Family dispute could delay funeral of slain JMPD officer
The funeral of the Johannesburg Metropolitan Police Department officer who was shot and killed as she drove out her home might be delayed as a tug of war has erupted between her families.
Ayanda Zulu, 39, was shot and killed as she drove out of her home in Palm Springs on April 4.
She had just pulled out of her yard with her patrol vehicle when she was attacked by two men.
She shot once in the chest chin before she was robbed off her service firearm.
Yesterday a memorial service was held in her honour at a hall at the JMPD headquarters.
The families who are at loggerheads were allocated separate eating rooms.
The bone of contention was that according to tradition Zulu was not completely married to the man she lived with and therefore should be buried by her family.
Her sister Thembi Nkabinde, 53, said they would interdict her burial that was planned for Sunday.
"The so called husband paid lobola in 2014 and there were celebrations but we never handed her over to them. According to our culture that meant they were not completely married that is why she never changed her surname and he has no right to burry her. My mother feels that by allowing them to burry her, she will be handing her over to a boyfriend. We want to burry her in New Castle," she said.
However the Leonard Khosa's family said Zulu belonged to them because they paid lobola and she lived with their son.
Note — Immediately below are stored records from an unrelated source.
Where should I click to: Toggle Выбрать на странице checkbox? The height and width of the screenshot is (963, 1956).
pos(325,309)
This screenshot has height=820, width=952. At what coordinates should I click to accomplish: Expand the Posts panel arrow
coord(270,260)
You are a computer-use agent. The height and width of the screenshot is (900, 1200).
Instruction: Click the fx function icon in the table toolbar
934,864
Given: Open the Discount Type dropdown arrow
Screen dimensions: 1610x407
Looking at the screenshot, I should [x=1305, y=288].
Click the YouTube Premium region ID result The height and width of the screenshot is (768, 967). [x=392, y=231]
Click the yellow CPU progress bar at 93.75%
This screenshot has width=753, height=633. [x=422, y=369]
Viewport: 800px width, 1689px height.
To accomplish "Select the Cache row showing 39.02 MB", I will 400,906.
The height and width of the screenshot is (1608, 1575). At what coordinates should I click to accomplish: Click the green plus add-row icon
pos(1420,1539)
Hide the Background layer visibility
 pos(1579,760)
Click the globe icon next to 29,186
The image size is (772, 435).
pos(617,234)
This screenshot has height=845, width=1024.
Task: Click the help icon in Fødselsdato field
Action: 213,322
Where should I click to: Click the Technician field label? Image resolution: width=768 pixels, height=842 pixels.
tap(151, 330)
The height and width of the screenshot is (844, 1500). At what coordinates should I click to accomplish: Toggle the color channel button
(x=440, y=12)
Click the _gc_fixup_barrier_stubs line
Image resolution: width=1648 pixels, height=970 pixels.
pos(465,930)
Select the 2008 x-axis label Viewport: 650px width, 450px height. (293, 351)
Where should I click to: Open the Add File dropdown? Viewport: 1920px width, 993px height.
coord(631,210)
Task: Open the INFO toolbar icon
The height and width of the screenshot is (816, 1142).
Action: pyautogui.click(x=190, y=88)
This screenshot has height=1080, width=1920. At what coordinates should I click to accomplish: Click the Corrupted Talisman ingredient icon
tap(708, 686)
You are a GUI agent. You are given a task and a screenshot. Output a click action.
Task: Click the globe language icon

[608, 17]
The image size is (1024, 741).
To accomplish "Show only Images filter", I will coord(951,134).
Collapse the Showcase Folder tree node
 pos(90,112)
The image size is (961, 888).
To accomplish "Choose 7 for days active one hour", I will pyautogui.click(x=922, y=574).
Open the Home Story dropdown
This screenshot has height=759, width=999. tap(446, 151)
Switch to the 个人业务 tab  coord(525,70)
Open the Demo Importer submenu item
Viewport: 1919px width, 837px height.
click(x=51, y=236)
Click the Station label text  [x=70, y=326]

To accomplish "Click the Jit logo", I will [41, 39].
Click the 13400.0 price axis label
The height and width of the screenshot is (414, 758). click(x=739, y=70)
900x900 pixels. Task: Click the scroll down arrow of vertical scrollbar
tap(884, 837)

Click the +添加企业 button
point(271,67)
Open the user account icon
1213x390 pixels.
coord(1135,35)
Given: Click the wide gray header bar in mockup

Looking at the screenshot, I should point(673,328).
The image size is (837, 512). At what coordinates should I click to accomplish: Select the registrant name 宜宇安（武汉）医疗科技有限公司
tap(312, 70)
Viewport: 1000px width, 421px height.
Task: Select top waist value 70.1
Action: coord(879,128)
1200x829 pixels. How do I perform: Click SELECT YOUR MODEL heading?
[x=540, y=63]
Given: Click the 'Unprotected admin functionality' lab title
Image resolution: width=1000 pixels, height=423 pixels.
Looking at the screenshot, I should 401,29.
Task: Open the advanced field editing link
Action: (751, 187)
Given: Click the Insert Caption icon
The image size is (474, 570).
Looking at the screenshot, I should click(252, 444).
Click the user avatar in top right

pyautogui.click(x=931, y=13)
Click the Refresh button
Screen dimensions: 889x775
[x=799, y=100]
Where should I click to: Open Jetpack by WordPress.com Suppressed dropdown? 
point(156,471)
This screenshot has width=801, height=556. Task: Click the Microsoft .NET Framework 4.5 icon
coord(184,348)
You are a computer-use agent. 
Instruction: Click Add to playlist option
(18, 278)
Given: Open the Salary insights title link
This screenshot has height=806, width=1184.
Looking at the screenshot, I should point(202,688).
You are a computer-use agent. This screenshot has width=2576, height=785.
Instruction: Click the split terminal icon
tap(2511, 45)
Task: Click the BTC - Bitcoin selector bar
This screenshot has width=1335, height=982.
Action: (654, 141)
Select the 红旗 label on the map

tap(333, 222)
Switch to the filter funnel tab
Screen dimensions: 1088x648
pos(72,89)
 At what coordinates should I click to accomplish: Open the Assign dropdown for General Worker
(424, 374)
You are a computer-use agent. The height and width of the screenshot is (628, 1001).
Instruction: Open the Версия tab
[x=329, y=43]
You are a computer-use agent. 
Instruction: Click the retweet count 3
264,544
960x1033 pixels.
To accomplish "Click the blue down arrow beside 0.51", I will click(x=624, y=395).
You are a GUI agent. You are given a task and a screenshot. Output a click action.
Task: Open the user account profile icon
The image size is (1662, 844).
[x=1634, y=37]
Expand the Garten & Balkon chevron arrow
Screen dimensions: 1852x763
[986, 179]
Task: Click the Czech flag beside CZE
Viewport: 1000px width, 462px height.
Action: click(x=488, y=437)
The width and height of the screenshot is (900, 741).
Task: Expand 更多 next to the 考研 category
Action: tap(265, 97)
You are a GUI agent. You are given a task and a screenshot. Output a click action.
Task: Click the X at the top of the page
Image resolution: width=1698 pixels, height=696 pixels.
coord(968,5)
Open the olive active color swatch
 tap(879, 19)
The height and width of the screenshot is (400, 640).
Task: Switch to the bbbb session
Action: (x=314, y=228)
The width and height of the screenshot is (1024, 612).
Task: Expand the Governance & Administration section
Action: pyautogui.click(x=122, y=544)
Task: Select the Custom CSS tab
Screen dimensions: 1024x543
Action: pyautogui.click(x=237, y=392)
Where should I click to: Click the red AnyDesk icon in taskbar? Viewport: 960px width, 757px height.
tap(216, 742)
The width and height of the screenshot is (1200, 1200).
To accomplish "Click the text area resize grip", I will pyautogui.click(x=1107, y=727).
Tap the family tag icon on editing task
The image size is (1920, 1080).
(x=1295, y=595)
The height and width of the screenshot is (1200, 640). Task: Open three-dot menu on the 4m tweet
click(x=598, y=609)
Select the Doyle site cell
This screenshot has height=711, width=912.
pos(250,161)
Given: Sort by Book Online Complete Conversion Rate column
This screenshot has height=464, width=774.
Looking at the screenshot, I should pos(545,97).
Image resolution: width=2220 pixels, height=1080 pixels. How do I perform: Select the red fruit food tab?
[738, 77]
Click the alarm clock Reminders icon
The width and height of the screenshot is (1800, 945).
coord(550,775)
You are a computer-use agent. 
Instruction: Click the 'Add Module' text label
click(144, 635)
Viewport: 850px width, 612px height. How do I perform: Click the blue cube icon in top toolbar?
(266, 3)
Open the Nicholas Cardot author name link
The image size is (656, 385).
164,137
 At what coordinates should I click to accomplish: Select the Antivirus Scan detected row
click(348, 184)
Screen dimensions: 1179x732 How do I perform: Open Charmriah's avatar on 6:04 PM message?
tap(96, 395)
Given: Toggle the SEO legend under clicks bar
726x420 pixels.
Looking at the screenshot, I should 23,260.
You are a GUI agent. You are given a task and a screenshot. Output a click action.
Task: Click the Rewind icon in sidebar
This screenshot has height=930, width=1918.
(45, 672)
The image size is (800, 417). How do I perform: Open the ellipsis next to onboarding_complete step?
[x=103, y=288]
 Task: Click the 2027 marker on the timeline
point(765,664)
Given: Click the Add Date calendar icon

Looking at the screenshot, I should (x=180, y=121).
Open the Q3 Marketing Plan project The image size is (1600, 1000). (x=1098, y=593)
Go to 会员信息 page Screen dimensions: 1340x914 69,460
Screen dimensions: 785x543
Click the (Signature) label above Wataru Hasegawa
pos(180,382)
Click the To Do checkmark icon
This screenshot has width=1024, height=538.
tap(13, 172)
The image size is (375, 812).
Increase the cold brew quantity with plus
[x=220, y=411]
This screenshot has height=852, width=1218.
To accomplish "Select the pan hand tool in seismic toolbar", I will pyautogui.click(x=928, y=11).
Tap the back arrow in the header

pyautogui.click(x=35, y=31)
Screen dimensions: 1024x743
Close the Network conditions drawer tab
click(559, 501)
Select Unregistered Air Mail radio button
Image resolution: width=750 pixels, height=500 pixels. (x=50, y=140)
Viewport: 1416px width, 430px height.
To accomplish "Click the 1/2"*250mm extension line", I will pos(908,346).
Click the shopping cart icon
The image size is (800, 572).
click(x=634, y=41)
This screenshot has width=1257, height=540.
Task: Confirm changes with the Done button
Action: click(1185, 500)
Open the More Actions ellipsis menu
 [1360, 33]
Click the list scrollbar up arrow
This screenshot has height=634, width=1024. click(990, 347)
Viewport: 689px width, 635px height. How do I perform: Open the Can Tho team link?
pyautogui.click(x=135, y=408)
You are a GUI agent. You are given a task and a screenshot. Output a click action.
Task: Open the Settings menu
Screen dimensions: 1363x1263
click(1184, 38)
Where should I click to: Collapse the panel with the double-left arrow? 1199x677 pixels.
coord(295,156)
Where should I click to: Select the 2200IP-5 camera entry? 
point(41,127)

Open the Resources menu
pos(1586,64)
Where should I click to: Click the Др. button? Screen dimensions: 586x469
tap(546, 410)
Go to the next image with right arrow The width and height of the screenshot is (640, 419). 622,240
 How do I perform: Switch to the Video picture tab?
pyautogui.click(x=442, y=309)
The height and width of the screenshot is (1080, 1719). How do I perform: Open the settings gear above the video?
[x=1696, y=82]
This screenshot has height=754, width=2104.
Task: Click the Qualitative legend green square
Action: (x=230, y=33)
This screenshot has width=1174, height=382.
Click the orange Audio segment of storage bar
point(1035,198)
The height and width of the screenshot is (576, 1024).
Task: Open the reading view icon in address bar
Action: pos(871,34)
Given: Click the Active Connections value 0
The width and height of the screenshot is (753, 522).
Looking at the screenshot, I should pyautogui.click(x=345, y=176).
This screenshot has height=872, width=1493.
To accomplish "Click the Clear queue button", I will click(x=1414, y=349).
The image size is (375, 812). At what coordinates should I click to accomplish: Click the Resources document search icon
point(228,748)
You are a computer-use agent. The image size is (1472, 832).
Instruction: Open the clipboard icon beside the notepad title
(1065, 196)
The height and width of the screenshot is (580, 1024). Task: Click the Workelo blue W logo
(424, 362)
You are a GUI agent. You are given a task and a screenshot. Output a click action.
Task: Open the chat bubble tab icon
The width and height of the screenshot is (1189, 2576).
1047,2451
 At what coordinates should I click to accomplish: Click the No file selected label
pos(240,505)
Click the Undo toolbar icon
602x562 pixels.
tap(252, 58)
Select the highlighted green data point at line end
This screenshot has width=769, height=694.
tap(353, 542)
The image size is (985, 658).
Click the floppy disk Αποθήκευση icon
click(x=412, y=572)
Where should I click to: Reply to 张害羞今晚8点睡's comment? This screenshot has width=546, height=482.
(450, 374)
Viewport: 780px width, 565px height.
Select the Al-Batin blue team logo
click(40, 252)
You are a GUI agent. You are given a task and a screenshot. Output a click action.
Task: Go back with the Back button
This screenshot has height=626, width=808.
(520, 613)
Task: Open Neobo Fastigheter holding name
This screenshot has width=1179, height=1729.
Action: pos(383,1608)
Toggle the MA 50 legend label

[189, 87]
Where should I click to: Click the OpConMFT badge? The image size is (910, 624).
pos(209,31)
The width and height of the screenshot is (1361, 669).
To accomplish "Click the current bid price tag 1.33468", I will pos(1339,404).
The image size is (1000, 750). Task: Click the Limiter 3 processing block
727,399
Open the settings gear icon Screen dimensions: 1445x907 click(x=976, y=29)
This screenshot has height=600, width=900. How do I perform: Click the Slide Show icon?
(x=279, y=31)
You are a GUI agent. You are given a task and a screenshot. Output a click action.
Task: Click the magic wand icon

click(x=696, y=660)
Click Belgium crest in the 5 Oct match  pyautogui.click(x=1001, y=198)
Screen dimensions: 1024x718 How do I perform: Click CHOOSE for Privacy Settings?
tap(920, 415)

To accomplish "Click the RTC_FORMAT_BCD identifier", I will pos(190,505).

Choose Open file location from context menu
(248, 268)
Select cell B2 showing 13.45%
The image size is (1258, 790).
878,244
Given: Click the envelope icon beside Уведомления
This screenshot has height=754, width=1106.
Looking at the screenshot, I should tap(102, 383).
Khasa's father Thompson Mongwe,60, said they would go ahead with the funeral on Sunday.
"She belongs to us. We had a traditional wedding and they handed her to us, we did not steal her. When they heard of the tragedy they came to our son's house to show that they know him as the husband. In our culture we pay lobola and she is our wife," he said.
According to the Khoza family Zulu will be buried at Nascrec on Sunday. The service will be held in Fine town.
Johannesburg Mayor Herman Mashaba said the country had become numb to crime because the public was silence as police officers officers are killed by criminals.
"Where are the protests in the streets, where are the angry calls to radio stations. We have become so accustom to crime. The murder of Zulu and the other officers was met with silence. I am concerned for our country, for the complete disregard of the law," he said.
Mashaba said Zulu was the fifth officer to die this year.
He reiterated his call for immigrants to be documented.
"We have a crime problem in the city... I do recognise that undocumented immigrants come to South Africa for various reasons... Undocumented immigrants are especially vulnerable to criminality because of their illegal status, which I'd why I have been calling for effective border control and for the department of home affairs to document immigrants as and when they enter the border," he said.
JMPD Police Chief David Tembe said the department lost one of its finest officers.
"She was a typical example of a law enforcement officer. I have lost one of the finest. She was not an ordinary inspector.
Her humanity, her beauty and the way she did her job. She had beauty inside and out. We have lost an angel. She was priceless to me, to the city and the whole country" he said.
Public safety Member of Mayoral committee Michael Sun said his biggest challenge in the city was officers who continue to be killed by criminals.
Zulu's colleagues described her as a beautiful woman.
Director Stephen Mosimane said "She was dignified. She was a beautiful person. It's very unfortunate that the community we protect turn against us and kill us," he said.